TASK ITEM: The answer must be the full listing, written out exactly.

DATASET RECORDS:

....................

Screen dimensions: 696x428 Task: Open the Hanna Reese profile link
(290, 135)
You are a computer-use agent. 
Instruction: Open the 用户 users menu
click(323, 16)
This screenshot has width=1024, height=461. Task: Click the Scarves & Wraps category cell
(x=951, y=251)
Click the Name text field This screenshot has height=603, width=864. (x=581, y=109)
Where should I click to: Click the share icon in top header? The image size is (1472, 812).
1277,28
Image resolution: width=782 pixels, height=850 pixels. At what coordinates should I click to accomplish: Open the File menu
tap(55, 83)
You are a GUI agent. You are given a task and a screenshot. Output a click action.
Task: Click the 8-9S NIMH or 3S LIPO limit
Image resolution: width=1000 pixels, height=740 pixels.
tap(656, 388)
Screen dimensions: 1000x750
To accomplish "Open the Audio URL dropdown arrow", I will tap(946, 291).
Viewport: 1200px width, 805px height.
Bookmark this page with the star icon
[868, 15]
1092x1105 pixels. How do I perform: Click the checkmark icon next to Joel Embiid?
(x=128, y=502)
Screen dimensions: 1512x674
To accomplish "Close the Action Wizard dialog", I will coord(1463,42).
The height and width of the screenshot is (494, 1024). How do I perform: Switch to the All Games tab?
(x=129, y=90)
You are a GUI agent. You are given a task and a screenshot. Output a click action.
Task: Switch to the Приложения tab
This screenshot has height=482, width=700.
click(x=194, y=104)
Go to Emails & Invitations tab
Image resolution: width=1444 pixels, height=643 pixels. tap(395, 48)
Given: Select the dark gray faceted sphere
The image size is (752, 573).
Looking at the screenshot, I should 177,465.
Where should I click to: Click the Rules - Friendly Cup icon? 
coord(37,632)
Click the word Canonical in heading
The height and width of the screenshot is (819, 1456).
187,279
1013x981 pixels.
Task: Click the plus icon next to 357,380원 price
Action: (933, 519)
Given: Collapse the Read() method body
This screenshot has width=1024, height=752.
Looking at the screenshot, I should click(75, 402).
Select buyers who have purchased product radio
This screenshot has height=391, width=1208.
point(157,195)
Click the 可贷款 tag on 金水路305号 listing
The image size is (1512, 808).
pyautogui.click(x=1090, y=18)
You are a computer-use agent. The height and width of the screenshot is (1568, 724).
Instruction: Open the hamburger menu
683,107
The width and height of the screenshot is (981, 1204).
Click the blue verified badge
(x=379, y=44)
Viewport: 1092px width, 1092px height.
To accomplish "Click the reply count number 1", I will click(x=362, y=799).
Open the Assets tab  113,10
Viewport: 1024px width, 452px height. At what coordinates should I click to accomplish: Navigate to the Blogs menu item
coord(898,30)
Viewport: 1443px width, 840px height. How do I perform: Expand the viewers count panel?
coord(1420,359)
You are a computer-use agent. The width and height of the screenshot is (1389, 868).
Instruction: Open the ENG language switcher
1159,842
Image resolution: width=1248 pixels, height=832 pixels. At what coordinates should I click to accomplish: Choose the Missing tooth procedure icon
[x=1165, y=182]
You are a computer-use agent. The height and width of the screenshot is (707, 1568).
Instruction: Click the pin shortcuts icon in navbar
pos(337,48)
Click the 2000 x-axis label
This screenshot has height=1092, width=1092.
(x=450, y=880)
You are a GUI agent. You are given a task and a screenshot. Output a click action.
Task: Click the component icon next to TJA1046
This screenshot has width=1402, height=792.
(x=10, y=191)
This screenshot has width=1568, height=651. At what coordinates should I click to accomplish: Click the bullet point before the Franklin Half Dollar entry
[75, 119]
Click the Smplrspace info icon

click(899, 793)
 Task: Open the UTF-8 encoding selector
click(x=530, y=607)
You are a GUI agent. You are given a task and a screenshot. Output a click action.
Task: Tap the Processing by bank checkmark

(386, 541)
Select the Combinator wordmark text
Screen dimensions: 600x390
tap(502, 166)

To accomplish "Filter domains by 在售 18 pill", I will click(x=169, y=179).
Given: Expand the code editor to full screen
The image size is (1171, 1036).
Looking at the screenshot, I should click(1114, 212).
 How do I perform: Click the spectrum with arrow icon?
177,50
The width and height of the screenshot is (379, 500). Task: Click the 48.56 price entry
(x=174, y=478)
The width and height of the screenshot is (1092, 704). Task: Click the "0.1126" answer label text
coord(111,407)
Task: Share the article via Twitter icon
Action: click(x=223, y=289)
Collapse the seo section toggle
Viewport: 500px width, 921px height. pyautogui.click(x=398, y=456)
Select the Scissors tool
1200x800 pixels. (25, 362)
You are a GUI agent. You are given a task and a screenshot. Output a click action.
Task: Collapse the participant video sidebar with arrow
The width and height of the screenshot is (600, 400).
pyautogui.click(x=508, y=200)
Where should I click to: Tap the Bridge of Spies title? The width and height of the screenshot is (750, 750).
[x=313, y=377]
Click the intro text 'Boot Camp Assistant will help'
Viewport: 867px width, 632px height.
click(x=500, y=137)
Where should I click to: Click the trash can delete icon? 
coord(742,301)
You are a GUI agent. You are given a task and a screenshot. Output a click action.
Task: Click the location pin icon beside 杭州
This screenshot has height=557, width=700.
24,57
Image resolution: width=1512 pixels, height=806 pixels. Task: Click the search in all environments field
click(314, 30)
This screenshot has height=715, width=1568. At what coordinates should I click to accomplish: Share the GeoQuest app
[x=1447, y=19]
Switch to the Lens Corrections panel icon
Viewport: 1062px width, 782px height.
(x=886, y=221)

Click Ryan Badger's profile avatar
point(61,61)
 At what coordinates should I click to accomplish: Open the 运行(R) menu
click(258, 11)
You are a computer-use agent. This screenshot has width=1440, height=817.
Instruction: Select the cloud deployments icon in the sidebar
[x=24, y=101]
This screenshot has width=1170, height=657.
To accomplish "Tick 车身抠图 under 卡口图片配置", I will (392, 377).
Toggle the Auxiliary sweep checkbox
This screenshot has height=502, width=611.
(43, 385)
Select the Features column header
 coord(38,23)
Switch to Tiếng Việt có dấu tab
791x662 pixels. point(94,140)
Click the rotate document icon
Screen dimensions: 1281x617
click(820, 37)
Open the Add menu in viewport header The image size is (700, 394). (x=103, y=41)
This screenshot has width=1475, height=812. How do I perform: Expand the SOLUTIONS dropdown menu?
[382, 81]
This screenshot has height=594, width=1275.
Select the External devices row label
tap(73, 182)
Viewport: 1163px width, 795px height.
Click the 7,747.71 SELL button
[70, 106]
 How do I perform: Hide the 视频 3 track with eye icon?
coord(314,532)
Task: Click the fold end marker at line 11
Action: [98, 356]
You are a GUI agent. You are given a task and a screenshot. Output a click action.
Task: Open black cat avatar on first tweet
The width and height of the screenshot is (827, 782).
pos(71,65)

....................

ANSWER TO THIS PROBLEM:
Screen dimensions: 696x428 Task: Open the Hanna Reese profile link
(290, 135)
You are a computer-use agent. 
Instruction: Open the 用户 users menu
click(323, 16)
This screenshot has width=1024, height=461. Task: Click the Scarves & Wraps category cell
(x=951, y=251)
Click the Name text field This screenshot has height=603, width=864. (x=581, y=109)
Where should I click to: Click the share icon in top header? The image size is (1472, 812).
1277,28
Image resolution: width=782 pixels, height=850 pixels. At what coordinates should I click to accomplish: Open the File menu
tap(55, 83)
You are a GUI agent. You are given a task and a screenshot. Output a click action.
Task: Click the 8-9S NIMH or 3S LIPO limit
Image resolution: width=1000 pixels, height=740 pixels.
tap(656, 388)
Screen dimensions: 1000x750
To accomplish "Open the Audio URL dropdown arrow", I will tap(946, 291).
Viewport: 1200px width, 805px height.
Bookmark this page with the star icon
[868, 15]
1092x1105 pixels. How do I perform: Click the checkmark icon next to Joel Embiid?
(x=128, y=502)
Screen dimensions: 1512x674
To accomplish "Close the Action Wizard dialog", I will coord(1463,42).
The height and width of the screenshot is (494, 1024). How do I perform: Switch to the All Games tab?
(x=129, y=90)
You are a GUI agent. You are given a task and a screenshot. Output a click action.
Task: Switch to the Приложения tab
This screenshot has height=482, width=700.
click(x=194, y=104)
Go to Emails & Invitations tab
Image resolution: width=1444 pixels, height=643 pixels. tap(395, 48)
Given: Select the dark gray faceted sphere
The image size is (752, 573).
Looking at the screenshot, I should 177,465.
Where should I click to: Click the Rules - Friendly Cup icon? 
coord(37,632)
Click the word Canonical in heading
The height and width of the screenshot is (819, 1456).
187,279
1013x981 pixels.
Task: Click the plus icon next to 357,380원 price
Action: (933, 519)
Given: Collapse the Read() method body
This screenshot has width=1024, height=752.
Looking at the screenshot, I should click(75, 402).
Select buyers who have purchased product radio
This screenshot has height=391, width=1208.
point(157,195)
Click the 可贷款 tag on 金水路305号 listing
The image size is (1512, 808).
pyautogui.click(x=1090, y=18)
You are a computer-use agent. The height and width of the screenshot is (1568, 724).
Instruction: Open the hamburger menu
683,107
The width and height of the screenshot is (981, 1204).
Click the blue verified badge
(x=379, y=44)
Viewport: 1092px width, 1092px height.
To accomplish "Click the reply count number 1", I will click(x=362, y=799).
Open the Assets tab  113,10
Viewport: 1024px width, 452px height. At what coordinates should I click to accomplish: Navigate to the Blogs menu item
coord(898,30)
Viewport: 1443px width, 840px height. How do I perform: Expand the viewers count panel?
coord(1420,359)
You are a computer-use agent. The width and height of the screenshot is (1389, 868).
Instruction: Open the ENG language switcher
1159,842
Image resolution: width=1248 pixels, height=832 pixels. At what coordinates should I click to accomplish: Choose the Missing tooth procedure icon
[x=1165, y=182]
You are a computer-use agent. The height and width of the screenshot is (707, 1568).
Instruction: Click the pin shortcuts icon in navbar
pos(337,48)
Click the 2000 x-axis label
This screenshot has height=1092, width=1092.
(x=450, y=880)
You are a GUI agent. You are given a task and a screenshot. Output a click action.
Task: Click the component icon next to TJA1046
This screenshot has width=1402, height=792.
(x=10, y=191)
This screenshot has width=1568, height=651. At what coordinates should I click to accomplish: Click the bullet point before the Franklin Half Dollar entry
[75, 119]
Click the Smplrspace info icon

click(899, 793)
 Task: Open the UTF-8 encoding selector
click(x=530, y=607)
You are a GUI agent. You are given a task and a screenshot. Output a click action.
Task: Tap the Processing by bank checkmark

(386, 541)
Select the Combinator wordmark text
Screen dimensions: 600x390
tap(502, 166)

To accomplish "Filter domains by 在售 18 pill", I will click(x=169, y=179).
Given: Expand the code editor to full screen
The image size is (1171, 1036).
Looking at the screenshot, I should click(1114, 212).
 How do I perform: Click the spectrum with arrow icon?
177,50
The width and height of the screenshot is (379, 500). Task: Click the 48.56 price entry
(x=174, y=478)
The width and height of the screenshot is (1092, 704). Task: Click the "0.1126" answer label text
coord(111,407)
Task: Share the article via Twitter icon
Action: click(x=223, y=289)
Collapse the seo section toggle
Viewport: 500px width, 921px height. pyautogui.click(x=398, y=456)
Select the Scissors tool
1200x800 pixels. (25, 362)
You are a GUI agent. You are given a task and a screenshot. Output a click action.
Task: Collapse the participant video sidebar with arrow
The width and height of the screenshot is (600, 400).
pyautogui.click(x=508, y=200)
Where should I click to: Tap the Bridge of Spies title? The width and height of the screenshot is (750, 750).
[x=313, y=377]
Click the intro text 'Boot Camp Assistant will help'
Viewport: 867px width, 632px height.
click(x=500, y=137)
Where should I click to: Click the trash can delete icon? 
coord(742,301)
You are a GUI agent. You are given a task and a screenshot. Output a click action.
Task: Click the location pin icon beside 杭州
This screenshot has height=557, width=700.
24,57
Image resolution: width=1512 pixels, height=806 pixels. Task: Click the search in all environments field
click(314, 30)
This screenshot has height=715, width=1568. At what coordinates should I click to accomplish: Share the GeoQuest app
[x=1447, y=19]
Switch to the Lens Corrections panel icon
Viewport: 1062px width, 782px height.
(x=886, y=221)

Click Ryan Badger's profile avatar
point(61,61)
 At what coordinates should I click to accomplish: Open the 运行(R) menu
click(258, 11)
You are a computer-use agent. This screenshot has width=1440, height=817.
Instruction: Select the cloud deployments icon in the sidebar
[x=24, y=101]
This screenshot has width=1170, height=657.
To accomplish "Tick 车身抠图 under 卡口图片配置", I will (392, 377).
Toggle the Auxiliary sweep checkbox
This screenshot has height=502, width=611.
(43, 385)
Select the Features column header
 coord(38,23)
Switch to Tiếng Việt có dấu tab
791x662 pixels. point(94,140)
Click the rotate document icon
Screen dimensions: 1281x617
click(820, 37)
Open the Add menu in viewport header The image size is (700, 394). (x=103, y=41)
This screenshot has width=1475, height=812. How do I perform: Expand the SOLUTIONS dropdown menu?
[382, 81]
This screenshot has height=594, width=1275.
Select the External devices row label
tap(73, 182)
Viewport: 1163px width, 795px height.
Click the 7,747.71 SELL button
[70, 106]
 How do I perform: Hide the 视频 3 track with eye icon?
coord(314,532)
Task: Click the fold end marker at line 11
Action: [98, 356]
You are a GUI agent. You are given a task and a screenshot. Output a click action.
Task: Open black cat avatar on first tweet
The width and height of the screenshot is (827, 782).
pos(71,65)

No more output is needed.